But, this is Pattinson's movie, and the story itself does not do justice to his stellar acting.  It is at least initially hard to get a read on Connie.  Is he clever or stupid?  Maybe he's just a victim of bad luck, but stupidity certainly rears its head.  For example, while in the grandmother's apartment, he dyes his dark hair blonde in an attempt to avoid recognition on the streets, yet he leaves his copious facial hair untouched.  When he initially evades the cops he dumps his bright red jacket into a trash can.  What does he wear next?  A different red jacket.  Brilliant!

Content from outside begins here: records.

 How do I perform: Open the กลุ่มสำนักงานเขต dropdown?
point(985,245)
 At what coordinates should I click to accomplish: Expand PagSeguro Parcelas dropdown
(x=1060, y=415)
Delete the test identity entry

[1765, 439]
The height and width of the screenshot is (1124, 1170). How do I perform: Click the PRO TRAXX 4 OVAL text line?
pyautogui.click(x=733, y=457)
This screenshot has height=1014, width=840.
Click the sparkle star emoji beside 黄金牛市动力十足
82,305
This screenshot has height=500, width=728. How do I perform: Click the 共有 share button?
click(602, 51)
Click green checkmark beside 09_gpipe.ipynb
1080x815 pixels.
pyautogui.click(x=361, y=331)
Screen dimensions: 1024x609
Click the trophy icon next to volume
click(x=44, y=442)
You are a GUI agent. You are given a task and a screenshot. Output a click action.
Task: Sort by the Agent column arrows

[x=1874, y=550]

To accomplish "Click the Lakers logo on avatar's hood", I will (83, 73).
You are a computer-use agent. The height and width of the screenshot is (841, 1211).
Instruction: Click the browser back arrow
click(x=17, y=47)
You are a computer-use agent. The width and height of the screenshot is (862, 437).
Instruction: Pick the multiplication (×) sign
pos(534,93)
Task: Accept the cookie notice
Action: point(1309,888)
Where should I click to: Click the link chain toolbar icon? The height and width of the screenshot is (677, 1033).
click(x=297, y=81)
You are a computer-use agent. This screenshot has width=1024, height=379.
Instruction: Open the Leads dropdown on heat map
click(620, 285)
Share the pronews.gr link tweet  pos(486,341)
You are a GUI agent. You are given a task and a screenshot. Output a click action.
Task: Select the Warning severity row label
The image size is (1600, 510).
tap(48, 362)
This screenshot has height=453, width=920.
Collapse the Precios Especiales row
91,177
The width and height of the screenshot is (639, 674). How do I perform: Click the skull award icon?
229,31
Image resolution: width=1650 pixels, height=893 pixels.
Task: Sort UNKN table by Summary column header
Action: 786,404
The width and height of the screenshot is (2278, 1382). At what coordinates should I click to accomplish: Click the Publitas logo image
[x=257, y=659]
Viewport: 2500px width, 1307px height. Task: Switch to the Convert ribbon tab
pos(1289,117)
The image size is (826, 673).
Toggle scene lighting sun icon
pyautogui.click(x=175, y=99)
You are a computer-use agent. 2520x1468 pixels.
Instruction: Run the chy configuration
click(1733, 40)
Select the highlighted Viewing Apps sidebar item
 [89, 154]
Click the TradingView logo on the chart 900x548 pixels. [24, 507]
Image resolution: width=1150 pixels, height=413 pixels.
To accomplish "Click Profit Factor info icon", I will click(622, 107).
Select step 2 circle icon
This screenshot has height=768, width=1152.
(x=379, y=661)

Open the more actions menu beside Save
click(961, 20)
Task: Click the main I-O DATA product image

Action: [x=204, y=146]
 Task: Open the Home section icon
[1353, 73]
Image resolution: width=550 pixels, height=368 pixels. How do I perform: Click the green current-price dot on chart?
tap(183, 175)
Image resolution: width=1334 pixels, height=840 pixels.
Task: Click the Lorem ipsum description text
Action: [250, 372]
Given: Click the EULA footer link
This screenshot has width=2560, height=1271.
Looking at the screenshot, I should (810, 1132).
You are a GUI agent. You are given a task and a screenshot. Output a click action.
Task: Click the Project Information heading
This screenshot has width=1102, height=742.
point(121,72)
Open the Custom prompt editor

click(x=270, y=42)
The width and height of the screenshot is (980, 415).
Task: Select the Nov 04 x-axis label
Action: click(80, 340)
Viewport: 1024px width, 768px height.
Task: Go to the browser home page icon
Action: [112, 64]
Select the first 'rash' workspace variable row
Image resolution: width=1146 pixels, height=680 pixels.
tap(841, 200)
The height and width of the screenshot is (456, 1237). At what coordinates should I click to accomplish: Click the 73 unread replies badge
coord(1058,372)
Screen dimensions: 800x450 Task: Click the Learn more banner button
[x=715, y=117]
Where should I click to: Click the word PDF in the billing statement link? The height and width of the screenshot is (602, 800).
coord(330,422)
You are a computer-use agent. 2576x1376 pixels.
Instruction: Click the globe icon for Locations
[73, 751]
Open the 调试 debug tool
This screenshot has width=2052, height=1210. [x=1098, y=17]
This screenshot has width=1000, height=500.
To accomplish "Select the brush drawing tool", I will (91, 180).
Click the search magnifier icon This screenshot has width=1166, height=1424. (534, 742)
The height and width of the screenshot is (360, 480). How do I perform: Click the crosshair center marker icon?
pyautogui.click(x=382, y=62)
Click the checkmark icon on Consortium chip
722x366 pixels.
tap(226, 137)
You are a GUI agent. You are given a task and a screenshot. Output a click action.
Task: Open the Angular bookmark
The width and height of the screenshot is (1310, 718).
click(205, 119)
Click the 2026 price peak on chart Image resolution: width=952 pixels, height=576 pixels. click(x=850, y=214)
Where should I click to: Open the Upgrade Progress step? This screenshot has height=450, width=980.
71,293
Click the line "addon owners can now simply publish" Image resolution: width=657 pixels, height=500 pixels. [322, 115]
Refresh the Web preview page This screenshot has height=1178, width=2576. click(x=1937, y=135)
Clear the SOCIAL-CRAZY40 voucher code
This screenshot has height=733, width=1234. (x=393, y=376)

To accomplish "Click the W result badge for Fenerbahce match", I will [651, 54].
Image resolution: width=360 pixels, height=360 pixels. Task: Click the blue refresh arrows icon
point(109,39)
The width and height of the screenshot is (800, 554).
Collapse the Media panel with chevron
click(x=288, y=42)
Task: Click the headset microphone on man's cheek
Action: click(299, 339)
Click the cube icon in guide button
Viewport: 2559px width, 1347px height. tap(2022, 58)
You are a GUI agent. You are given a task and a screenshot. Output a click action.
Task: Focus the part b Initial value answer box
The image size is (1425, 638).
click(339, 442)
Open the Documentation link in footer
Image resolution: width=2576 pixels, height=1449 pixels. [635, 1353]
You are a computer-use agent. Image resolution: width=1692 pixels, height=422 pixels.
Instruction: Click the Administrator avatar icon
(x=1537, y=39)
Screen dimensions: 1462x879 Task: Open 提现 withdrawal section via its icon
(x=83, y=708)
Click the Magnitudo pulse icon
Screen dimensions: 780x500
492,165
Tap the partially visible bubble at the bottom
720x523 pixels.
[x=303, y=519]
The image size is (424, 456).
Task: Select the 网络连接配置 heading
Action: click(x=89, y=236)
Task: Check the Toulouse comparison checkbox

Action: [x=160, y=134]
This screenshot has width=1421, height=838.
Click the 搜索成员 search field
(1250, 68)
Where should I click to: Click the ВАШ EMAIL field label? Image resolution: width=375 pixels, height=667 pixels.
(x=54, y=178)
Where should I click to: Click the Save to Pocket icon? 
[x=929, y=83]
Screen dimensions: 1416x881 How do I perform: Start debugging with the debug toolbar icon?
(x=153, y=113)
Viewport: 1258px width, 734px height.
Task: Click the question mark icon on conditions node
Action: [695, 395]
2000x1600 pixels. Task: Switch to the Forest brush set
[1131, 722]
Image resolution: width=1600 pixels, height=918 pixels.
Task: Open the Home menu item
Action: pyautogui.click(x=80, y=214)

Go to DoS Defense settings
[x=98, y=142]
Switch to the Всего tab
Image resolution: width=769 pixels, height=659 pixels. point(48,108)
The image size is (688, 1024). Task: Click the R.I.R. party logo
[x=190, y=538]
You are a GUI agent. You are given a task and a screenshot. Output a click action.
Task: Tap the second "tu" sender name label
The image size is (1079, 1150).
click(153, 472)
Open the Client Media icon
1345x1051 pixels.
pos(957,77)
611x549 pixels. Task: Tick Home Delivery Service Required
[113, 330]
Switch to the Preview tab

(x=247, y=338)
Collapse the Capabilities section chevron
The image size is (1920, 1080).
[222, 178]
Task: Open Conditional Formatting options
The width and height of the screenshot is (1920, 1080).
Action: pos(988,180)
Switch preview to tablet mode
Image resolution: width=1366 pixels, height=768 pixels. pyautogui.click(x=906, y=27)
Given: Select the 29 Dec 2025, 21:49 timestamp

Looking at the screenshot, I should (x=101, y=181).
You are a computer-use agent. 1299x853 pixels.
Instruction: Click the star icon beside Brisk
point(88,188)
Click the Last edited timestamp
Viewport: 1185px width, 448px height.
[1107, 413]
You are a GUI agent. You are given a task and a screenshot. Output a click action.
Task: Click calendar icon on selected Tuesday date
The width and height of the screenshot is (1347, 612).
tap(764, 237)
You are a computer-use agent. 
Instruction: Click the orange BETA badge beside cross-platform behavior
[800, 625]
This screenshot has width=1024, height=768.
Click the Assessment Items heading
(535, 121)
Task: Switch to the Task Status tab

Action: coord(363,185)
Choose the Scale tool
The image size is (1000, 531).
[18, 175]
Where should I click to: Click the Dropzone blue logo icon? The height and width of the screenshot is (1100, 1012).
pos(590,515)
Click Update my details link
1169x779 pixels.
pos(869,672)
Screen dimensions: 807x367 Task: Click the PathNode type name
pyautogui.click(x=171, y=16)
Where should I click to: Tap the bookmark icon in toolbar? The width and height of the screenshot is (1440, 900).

Pattinson's Connie brings back memories of Al Pacino's Sonny Wortzik in Dog Day Afternoon from 1975 (graded B in my Quarterly Cinema Scan on April 1, 2012).  Both are amateur bank robbers who can't get out of their own way.  There's something about both actors and both characters that wins our hearts, even while they are committing felonies.  The funniest line in Good Time is when clueless Connie, a certified loser, yells at another character, "You're nothing but a [expletive] loser!"  He says it with a straight face, and means it!  

A tip of the cap to David Lopatin, who goes by "Oneohtrix Point Never," for the musical score.  Unlike the music in Dunkirk (reviewed here August 4; C) which drowned out a lot of the dialogue, the music in Good Time has the right combination of relatively high volume during non-verbal scenes, thereby adding to the excitement, but smartly toning down while the characters are talking. 

The story goes from fourth gear to second at the point of the movie when Connie enters an amusement park.  It stays in second too long for my liking, thus slipping its grade to B.